** Extracted text **

Start of Block

Saying he is a narcissist would be ignorant in my opinion. No one can make that diagnosis about someone they have never met, not even an expert. It's one thing to say he might be, but some are stating it as fact. IMO
I tend to agree with this. However, some people here have had the experience of living or knowing narcissistic people and have a lot of insight.
 
I hope and pray that the prosecution is allowed to play these interviews for the jury. Sometimes the defense fights to keep media interviews out. I am sure they will fight hard to keep these out. The defendants life could depend upon it in this case.

@gitana and bill... do you think that they would get in? is the probative vs. Prejudicial outweighing?
 
We, the public, have no evidence whatsoever but that doesn't mean such evidence doesn't exist. He may have been on medication for a mental illness and decided to stop taking it because he thought he didn't need it anymore. We just don't know.
And btw..I'm quoting myself but...I think this whole thing is so intriguing and so difficult to grasp because in an evil way, it is just so scary simple. He wanted a cheap reset with no responsibility for it or from it. With another kid or a divorce and child support payments that just could not happen. So they had to go...in only this way from his perspective..the only option.
The rest of us just don't think this way naturally so we can't easily make sense of it.

I get it, but I still shake my head in disbelief..even though I believe it.
"But he looks so normal", lol..but he so is not. But he looks like any of us...yes..he does.

So like one person asked, "How do you spot that?" Well, it's hard...because they are good at looking normal...just like the rest of us.
Isn't that nothing but a plain old fashioned bonafide psychopath?
 
They still had to keep making payments on the house and vehicles. The bankruptcy would have eliminated other debts. I doubt their financial problems went away after the bankruptcy, and Shannan was unlikely to have made much money with her MLM business.

I have reviewed their 2015 filing. I agree that most debts would have been wiped out, with the exception of student loan debt.
I am not convinced that they reaffirmed their debt (which is required to keep the house), seeing as they had a $3,000/mo mortgage and less than $900 total in checking/savings accounts.
CW owned a Ford Mustang with almost 100,000 miles on it. At the time SW was leasing a car.
We do not know what happened between the time their debt was discharged in 2015 and 2018 except for in those 3 years, SW quit her job at the call center & began MLM & CW began at Anadarko. He had a company car & she leased a Lexus through Thrive.
It is realistic to think that they were able to rack up more CC debt during these 3 years. I do not know that this happened, but I do know they would’ve been able to get cards after BK (although with staggeringly high interest rates) and they seemed to be having financial difficulties per family sources.
We also know that they had a court date on Aug 24th because they were being sued by their HOA for unpaid dues.
 
This is so true!! My brother has been in jail for 6 weeks because of a stupid choice. I had to bail out our mom because he stole money to fund his habit. I try to check on my nieces each week to see if they need anything for school or just anything. AND now, he's trying to guilt everyone into helping him get out...even house arrest. I can NOT do it and our mom was considering it. Yep, she's helped him his entire life and bailed him out of situation and situation. And now he expects it.
I'm sorry you and your family are going through this. Ugh. Please try and take care of yourself during this time; you can't "save" them from themselves.
 
Saying he is a narcissist would be ignorant in my opinion. No one can make that diagnosis about someone they have never met, not even an expert. It's one thing to say he might be, but some are stating it as fact. IMO
That’s absolutely true. But saying that he may be one, or even that he likely is, isn’t a stretch. His behavior appears to be narcissistic in nature, his lack of empathy, his self focus in his interviews, his lack of awareness (we could tell he was lying), his lack of remorse, manipulation of the media, etc.

Of course we are not medical experts, and the condition requires a diagnosis by a trained professional.

End of Block

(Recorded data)
Start of Block

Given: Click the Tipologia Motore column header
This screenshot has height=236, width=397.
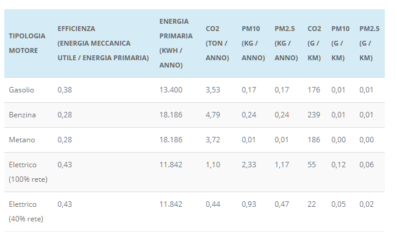Looking at the screenshot, I should tap(27, 43).
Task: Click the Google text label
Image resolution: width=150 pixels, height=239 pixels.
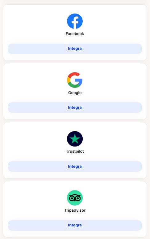Action: [75, 93]
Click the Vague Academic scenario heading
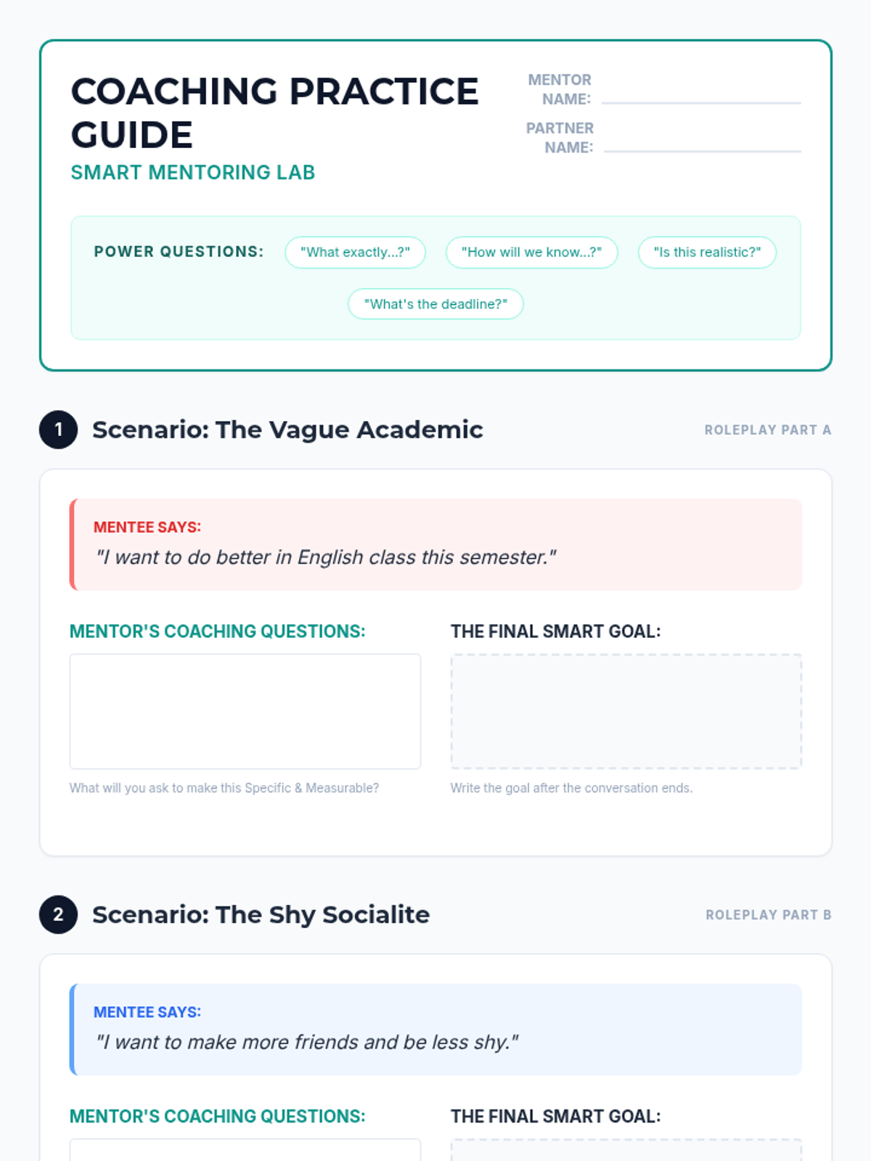 point(287,430)
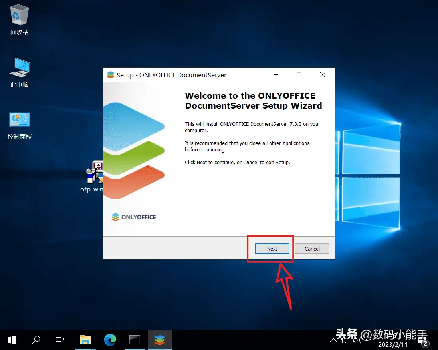Select the Control Panel desktop shortcut
Screen dimensions: 438x350
pyautogui.click(x=19, y=126)
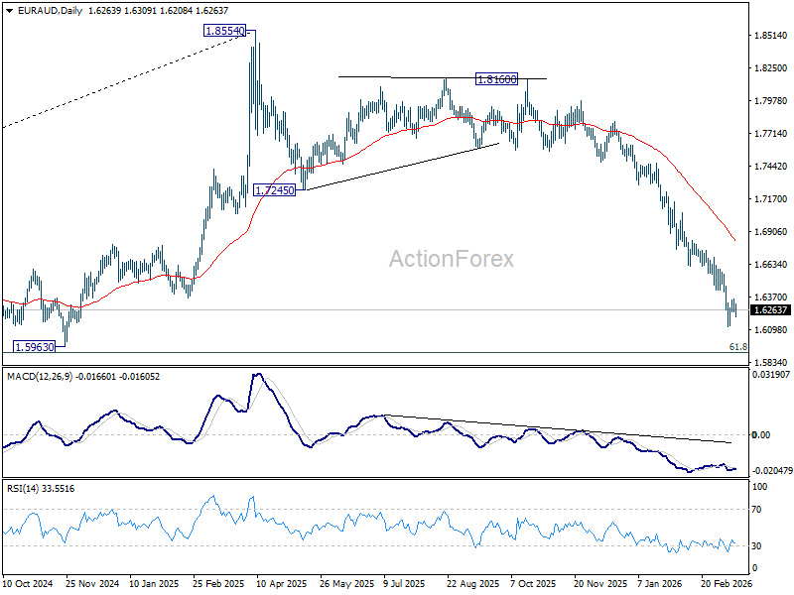The height and width of the screenshot is (595, 794).
Task: Select the 1.72450 support price label
Action: 275,190

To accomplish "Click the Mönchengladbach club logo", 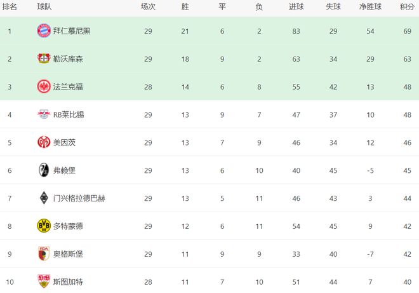I will [44, 198].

End of Block

** Try it **
Repeat word for word the part of the discussion text starting with "They still had" and going on through "student loan debt.".

** Task output **
They still had to keep making payments on the house and vehicles. The bankruptcy would have eliminated other debts. I doubt their financial problems went away after the bankruptcy, and Shannan was unlikely to have made much money with her MLM business.

I have reviewed their 2015 filing. I agree that most debts would have been wiped out, with the exception of student loan debt.